High school students are always looking for ways to make the college search and application process easier – and no wonder: even with the Common Application and other online resources, identifying your best-fit schools and preparing appropriate applications for them is a time-consuming job.
Recently we’ve seen several news stories about web sites that say they have one answer to this problem. They offer a kind of ‘match-making’ service whereby colleges can search a database of student profiles for prospective applicants with specific interests or qualities. All a high school student has to do is register for an account, fill out a questionnaire, and then sit back and wait for colleges and universities to come looking for them.
Unfortunately, there are some serious flaws with this model.
One is simply that selective schools don’t have to go looking for applicants this way.

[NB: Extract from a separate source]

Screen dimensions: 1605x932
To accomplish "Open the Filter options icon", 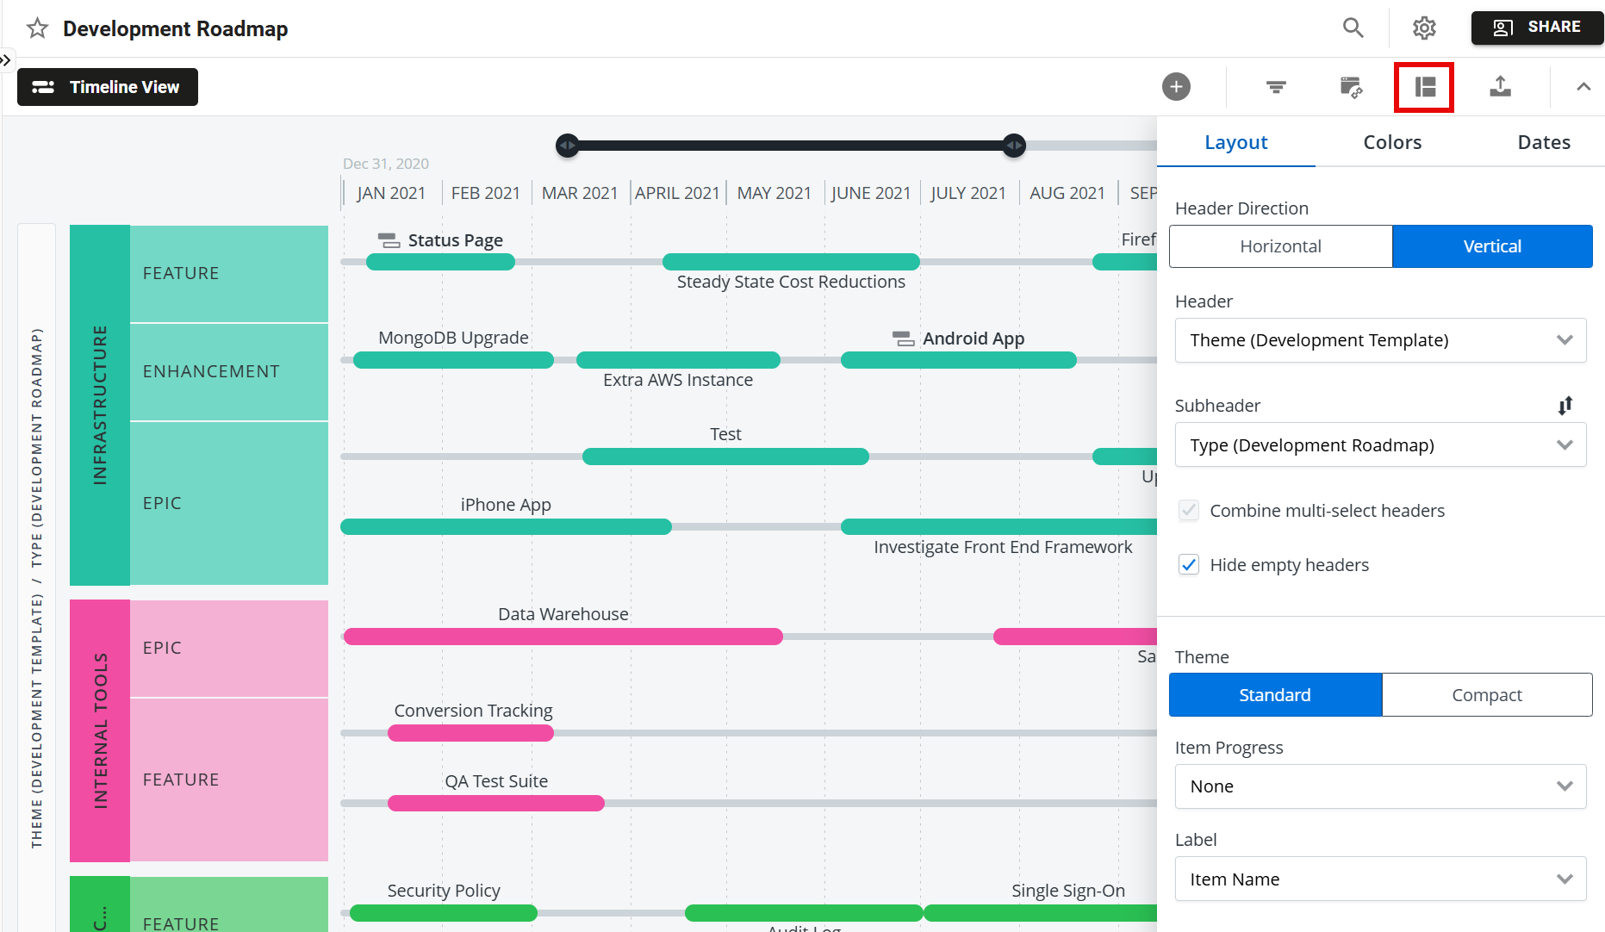I will (1276, 87).
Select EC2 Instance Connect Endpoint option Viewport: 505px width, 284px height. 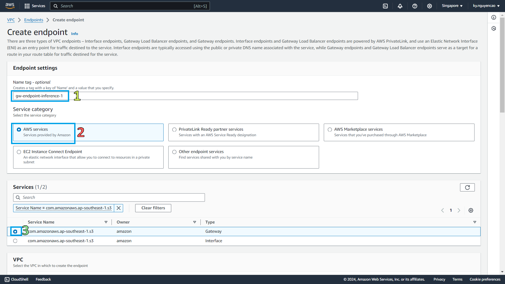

The problem that most colleges and universities have these days is having too many applicants, not too few. Even large state universities are turning away qualified applicants because they don’t have enough room to accommodate everyone who applies. And the small colleges that do want to attract a bigger applicant pool are more likely to reach out to prospects through well-established methods like using SAT mailing lists, developing relationships with individual high schools and school systems, or switching to the Common Application.
Something else to consider here is that for-profit schools will pay websites like these for qualified leads to prospective applicants. State-supported schools don’t have a budget for that, and selective private schools are more likely to use their resources for other kinds of outreach.
Another problem with this model is that it greatly over-simplifies the way that colleges make admissions decisions. According to the descriptions I’ve seen, these databases are meant to help colleges that are looking for applicants meeting a specific profile. But selective schools don’t make admissions decisions that way. They look at applicants holistically. No one gets admitted to a selective school on the basis of a single attribute, be it a SAT score or high school GPA or a demographic profile or a sport or an extracurricular activity. It’s very unlikely that an admissions officer from any school you’d want to enroll at would go online and specifically look for a chess player, a Chinese speaker, an aspiring biomedical engineer, etc.
That over-simplification of the admissions process is the kind of mistake that people who haven’t actually worked in college admissions tend to make. That’s why AdmissionsConsultants only employs consultants who have first-hand admissions committee experience. We wouldn’t entrust a client to anyone who did not have that inside understanding of college and university admissions.
It’s not out of the question that ‘match-making’ websites might develop into a useful tool for college applicants over time. For now, however, their results are probably not worth the 15 minutes it would take to fill out an applicant profile.